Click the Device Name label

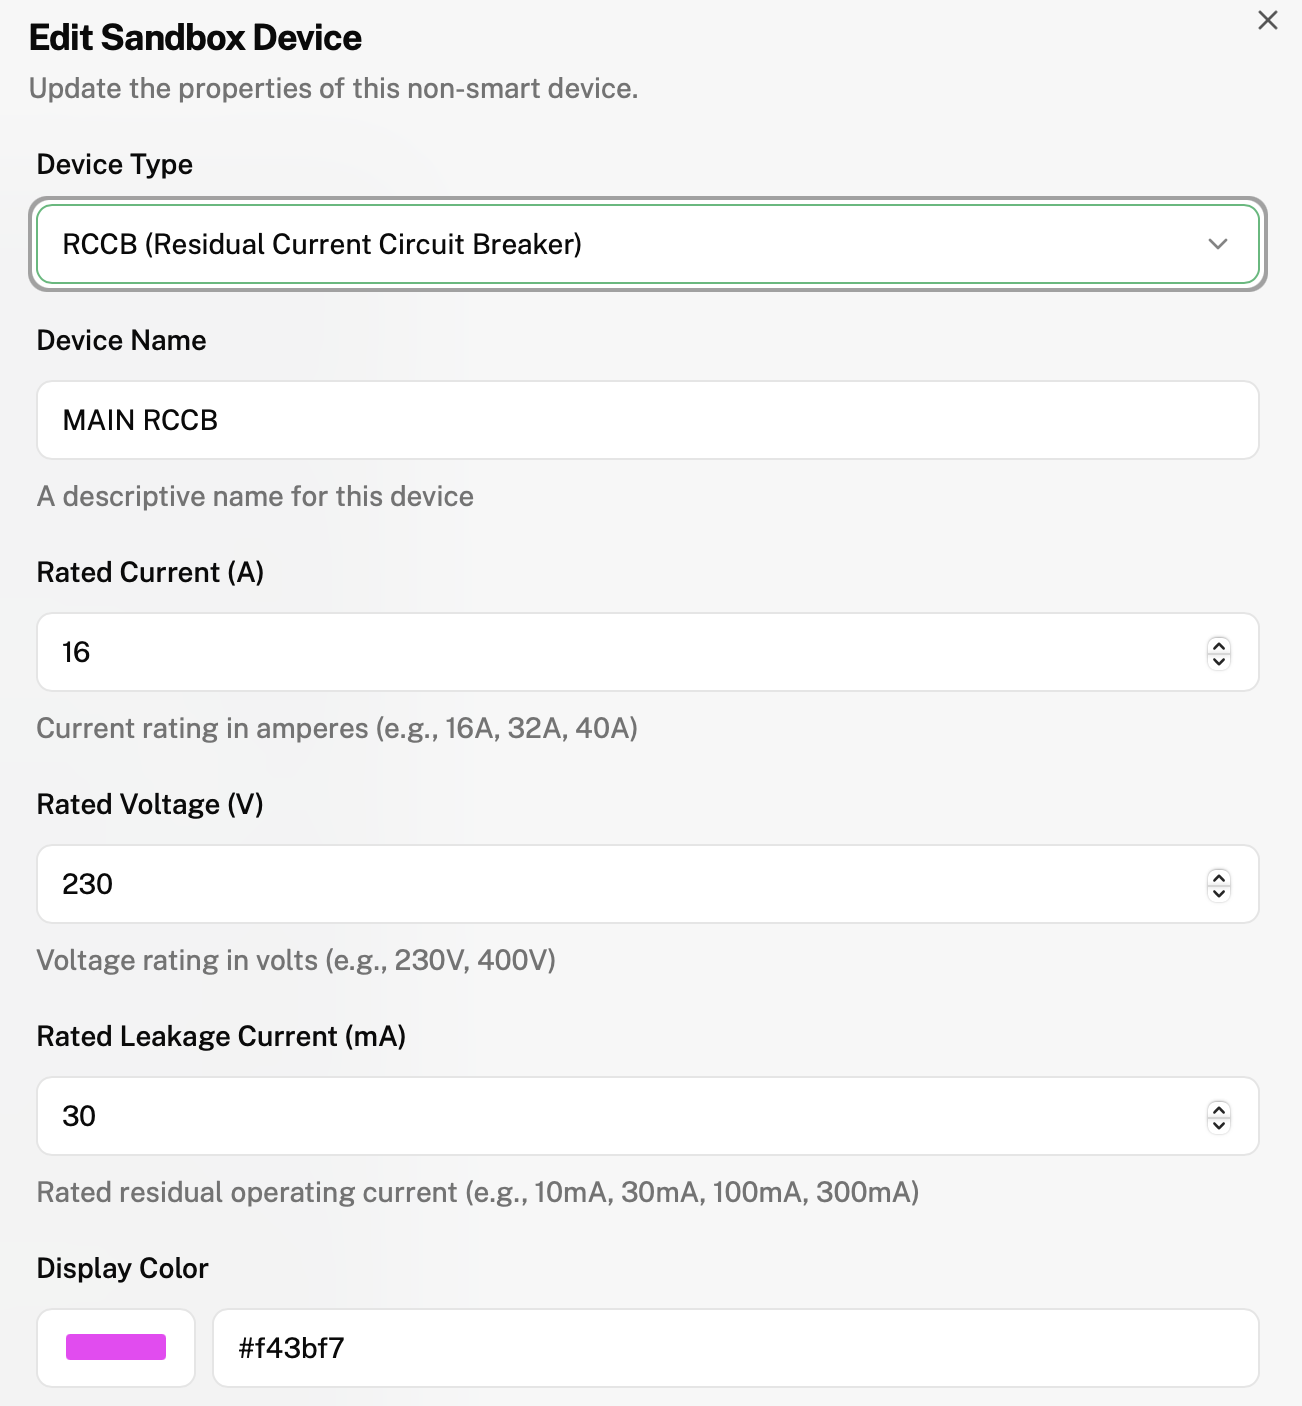[122, 341]
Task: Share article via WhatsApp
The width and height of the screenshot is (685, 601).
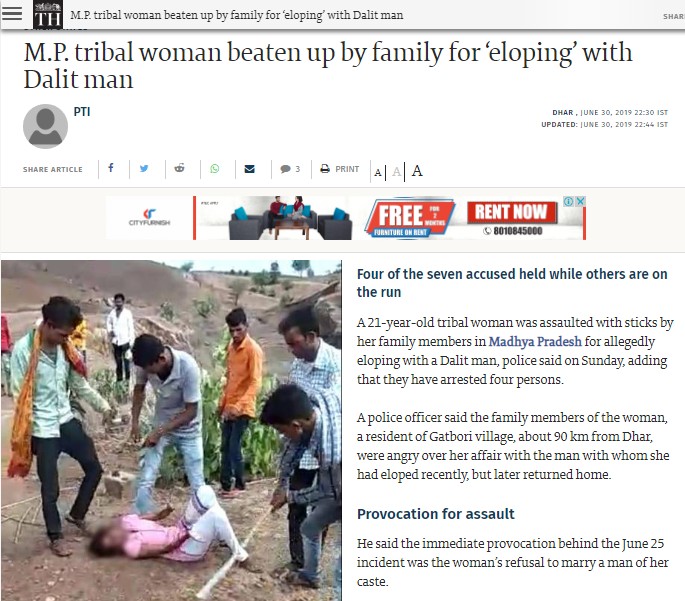Action: click(214, 169)
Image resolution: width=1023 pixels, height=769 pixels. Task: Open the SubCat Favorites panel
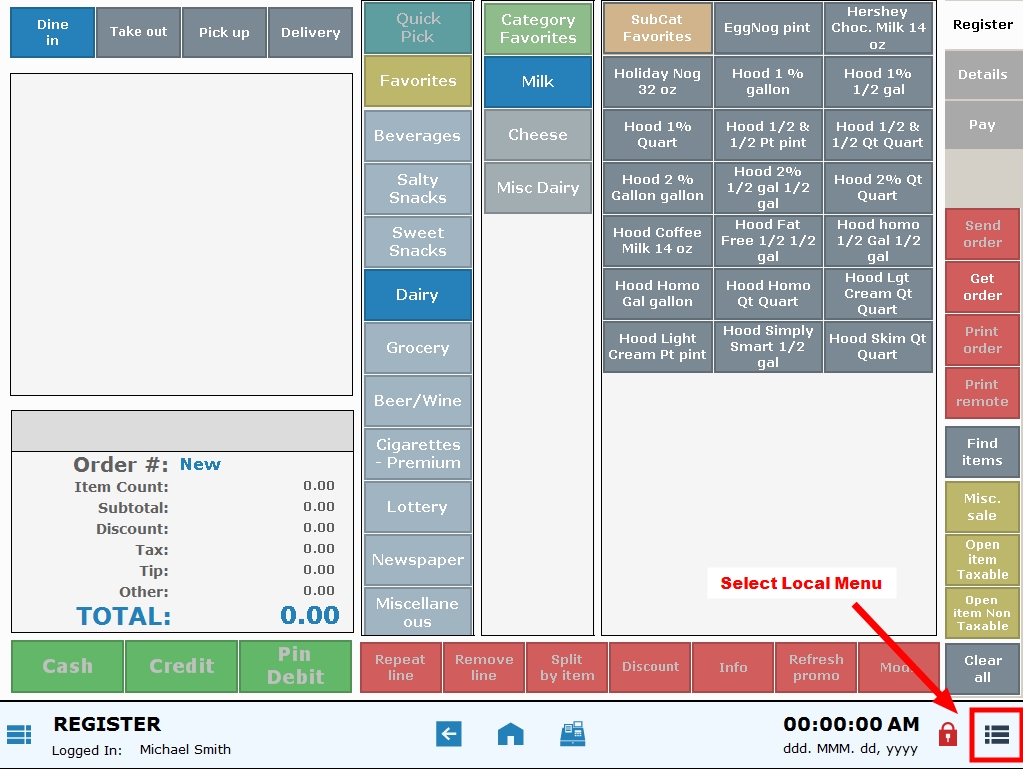click(x=657, y=27)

TASK PROMPT:
Line for line, restate the data above and omit every picture.

REPLY:
Click the Device Name label

[122, 341]
Task: Share article via WhatsApp
The width and height of the screenshot is (685, 601).
Action: click(214, 169)
Image resolution: width=1023 pixels, height=769 pixels. Task: Open the SubCat Favorites panel
click(x=657, y=27)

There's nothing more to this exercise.